### Excerpted passage
§ §
Tonight, South Carolina will hold its Republican presidential primary, in which Donald Trump is all but certain to crush rival Nikki Haley in her home state. Ordinarily, this might feel like big news, as the Palmetto State tends to host one of the most important early contests. Joe Biden’s 2020 victory in the state, after dismal finishes in Iowa and New Hampshire, is one of the biggest reasons he’s president today.
But the coming vote feels irrelevant: The 2024 Republican primary isn’t and never has been a competitive primary. Trump simply wasn’t going to lose a contest for the hearts and minds of the Republican base. Ideologically, psychologically, even spiritually — it’s the Trump party through and through.
I and others have been arguing this for years now. Yet during those same years, many prominent people in politics and the media deluded themselves into thinking he might be dethroned. They have been wrong every time and continued to be wrong long after the strength of Trump’s grip on the GOP could not be denied.
§ §
### Available data
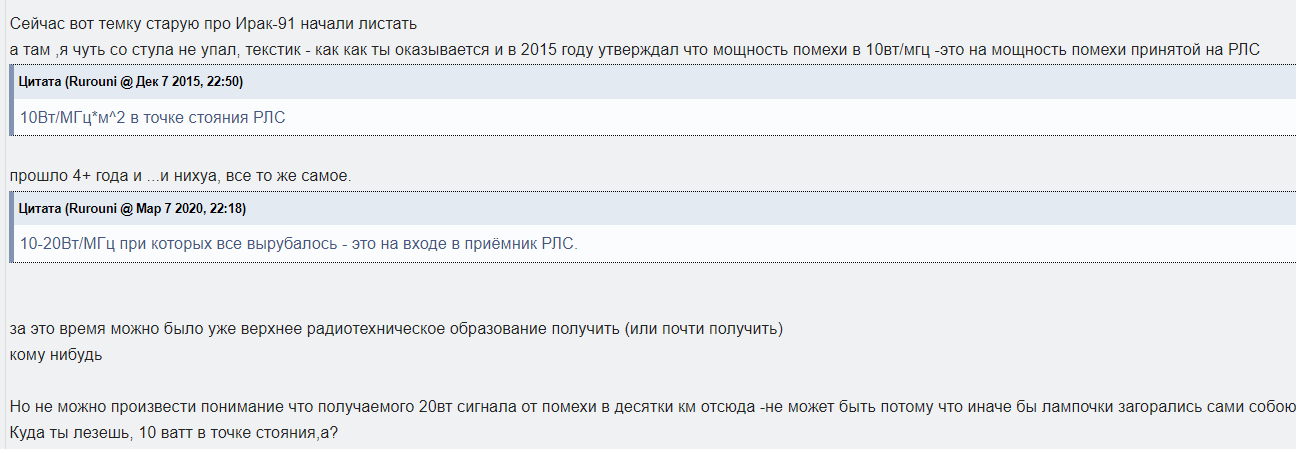Click the word 'Цитата' in the first quote header
This screenshot has width=1296, height=449.
[39, 82]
§ §
### Required task
Please retype the passage on the South Carolina primary word for word, between "But the coming" and "not be denied.", inclusive.

### Response to the task
But the coming vote feels irrelevant: The 2024 Republican primary isn’t and never has been a competitive primary. Trump simply wasn’t going to lose a contest for the hearts and minds of the Republican base. Ideologically, psychologically, even spiritually — it’s the Trump party through and through.
I and others have been arguing this for years now. Yet during those same years, many prominent people in politics and the media deluded themselves into thinking he might be dethroned. They have been wrong every time and continued to be wrong long after the strength of Trump’s grip on the GOP could not be denied.